You can specify values for number of processors, communication
library, pool, etc. using environment variables or command-line
arguments to the "poe" command. Command-line arguments
override environment variables. The following table
summarizes the important options.
"poe" option |
Environment variable |
Description |
-procs n |
MP_PROCS=n |
The number ("n") of parallel processes. Use with
either "-tasks_per_node" or "-nodes". |
-nodes n |
MP_NODES=n |
The number ("n") of nodes. Use with either
"-procs" or "-tasks_per_node". |
-tasks_per_node n |
MP_TASKS_PER_NODE=n |
The number ("n") of parallel processes per
node. Use with either "-procs" or
"-nodes". |
-rmpool 1 |
MP_RMPOOL=1 |
The resource-manager pool that LoadLeveler will use to
allocate nodes. The compute nodes of the ORNL SP are in pool "1". |
-euilib xx |
MP_EUILIB=xx |
Communication library. Valid values for "xx" are
"ip" for Internet Protocol and "us" for User
Space. The recommended values is "us", though
"ip" is the default. |
none |
MP_SHARED_MEMORY=yes |
Use shared memory for MPI communication within a node. Requires
compilation with the thread-safe MPI library (i.e. using
"mpxlf_r", "mpcc_r", etc.). |
The following example runs "a.out" on 8 processors across 2
compute
nodes using US over the SP switch.
$ poe a.out -rmpool 1 -procs 8 -nodes 2 -euilib us
For more information on "poe" options, see "man
poe". Online documentation for IBM's Parallel Environment (PE),
including POE, is available at the following URL. As of this writing,
Eagle has verion 3 release 1 of PE.
http://www-1.ibm.com/servers/eserver/pseries/library/sp_books/pe.html
Etnus TotalView is a debugger for sequential, parallel, and threaded
programs, and it has
a powerful graphical interface. On Eagle, it works with MPI, OpenMP,
and hybrid MPI-OpenMP applications. It also has a command-line interface.
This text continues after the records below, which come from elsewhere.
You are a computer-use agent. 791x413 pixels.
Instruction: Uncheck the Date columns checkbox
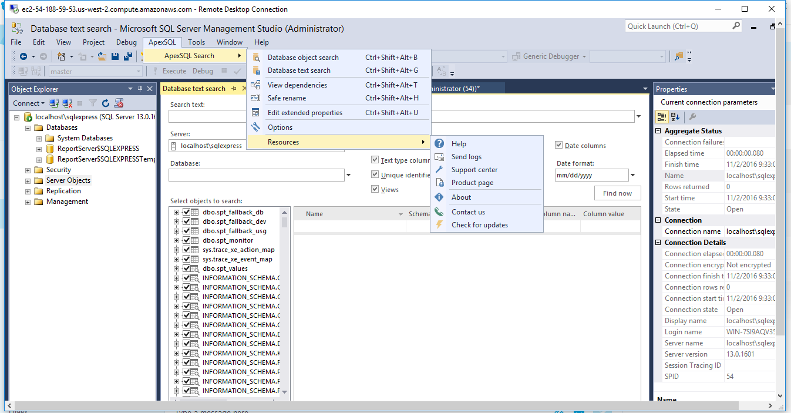click(x=558, y=146)
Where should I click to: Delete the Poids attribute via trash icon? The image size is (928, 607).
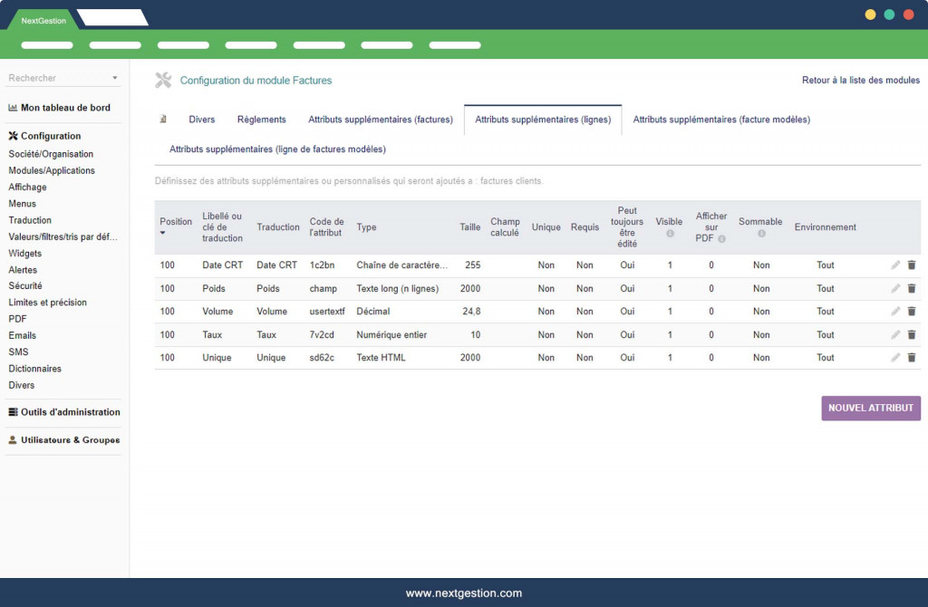912,289

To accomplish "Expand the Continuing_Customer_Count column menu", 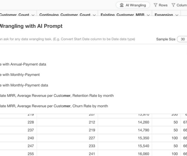I will 94,15.
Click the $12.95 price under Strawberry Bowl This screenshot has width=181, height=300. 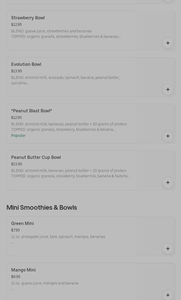coord(16,24)
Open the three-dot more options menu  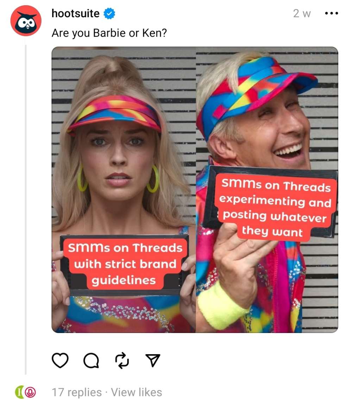(332, 13)
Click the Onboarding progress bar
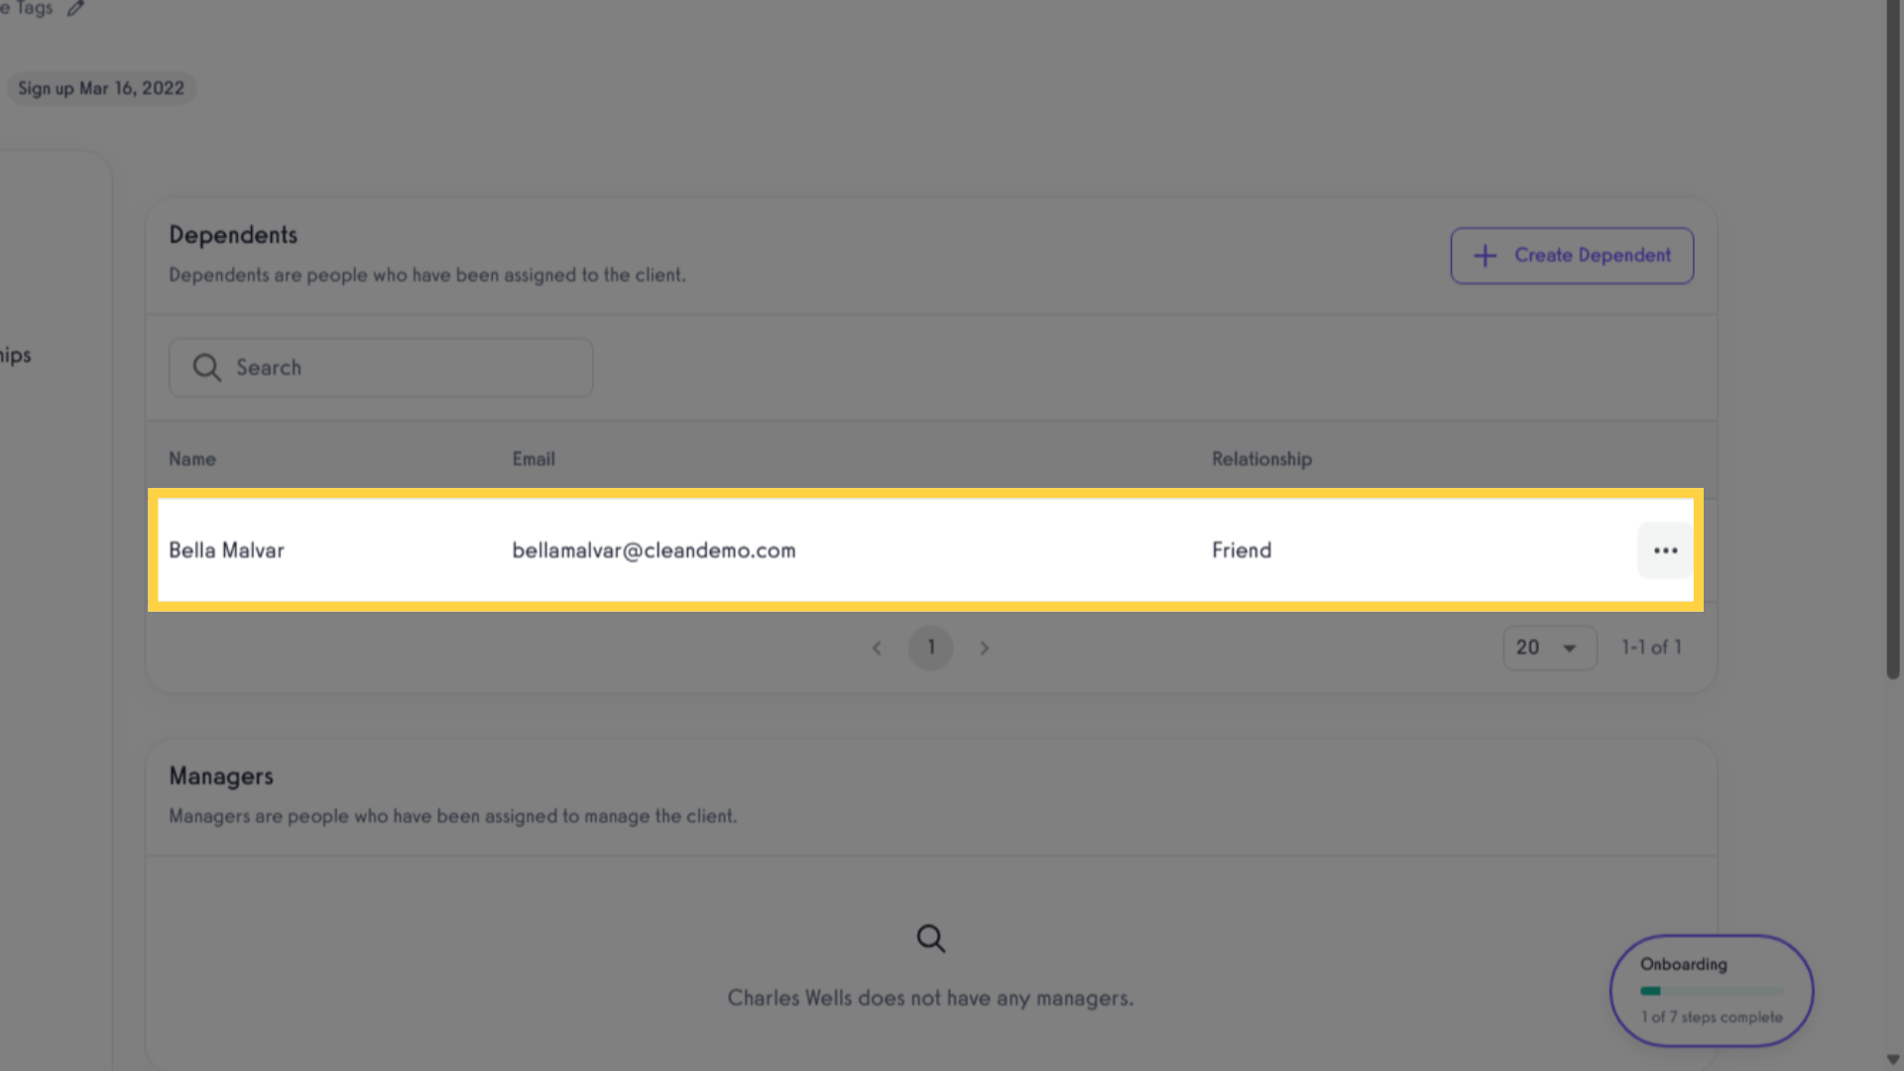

Starting TotalView on a parallel job is nontrivial because of
current limitations of "rsh" under DCE on Eagle. To simplify
the procedure, use the "tv" script. It takes the same options
as "poe", but runs "poe" within TotalView. Simply
replace "poe" with "tv" on the command line.
The following example starts TotalView on 8
processors across 2 compute nodes using US over the SP switch.
$ tv a.out -rmpool 1 -procs 8 -nodes 2 -euilib us
(To debug sequential jobs or core files, use TotalView directly
instead of "tv".)
TotalView starts daemons on remote nodes where your parallel job runs,
and those daemons need to have DCE credentials. The "tv"
script forwards your credentials to the remote nodes.
In order to forward your credentials, however,
these credentials must be forward-able. They are not by
default. Therefore, before running "tv", you must issue
"kinit -f" and give your password.
$ kinit -f
Enter Password:
Your credentials will be forwardable for the remainder of the
session.
Since TotalView is an X-Window
application, you must have the "DISPLAY" environment variable
set to point to your local display. You may need to issue the
following command on your machine to
allow the Eagle login node to display there:
local$ xhost +eagle163j1.ccs.ornl.gov
(If the usual login node, Eagle163, is down, you may be on the backup
node, Eagle164. Just replace "163" with "164" in the
above command.)
After you run the "tv" command, two windows should
appear. In the
larger window, you will see the assembly code for "poe". Type
"G" (capital G) in this window to cause all processes to
"Go". TotalView will run for a few
seconds and then ask if you'd like to stop your processes before
entering "MAIN". Answer, "yes", to stop your program at the beginning,
so you can add breakpoints, etc. before running.
For more information on "tv", see "man tv".
For more information on using TotalView, see "man totalview" or
type "?" within a TotalView window. The TotalView
User's Guide is available on Eagle in the
following location.
/usr/local/com/toolworks/totalview/doc/pdf/user_guide.pdf
For information on the TotalView command-line interface, see
the TotalView Command Line Interface Guide, available on Eagle
in the following location.
/usr/local/com/toolworks/totalview/doc/pdf/cli_guide.pdf
Documentation for the TotalView graphical interface and command-line interface
is also available directly from Etnus at the
following URL.
http://www.etnus.com/Support/docs/index.html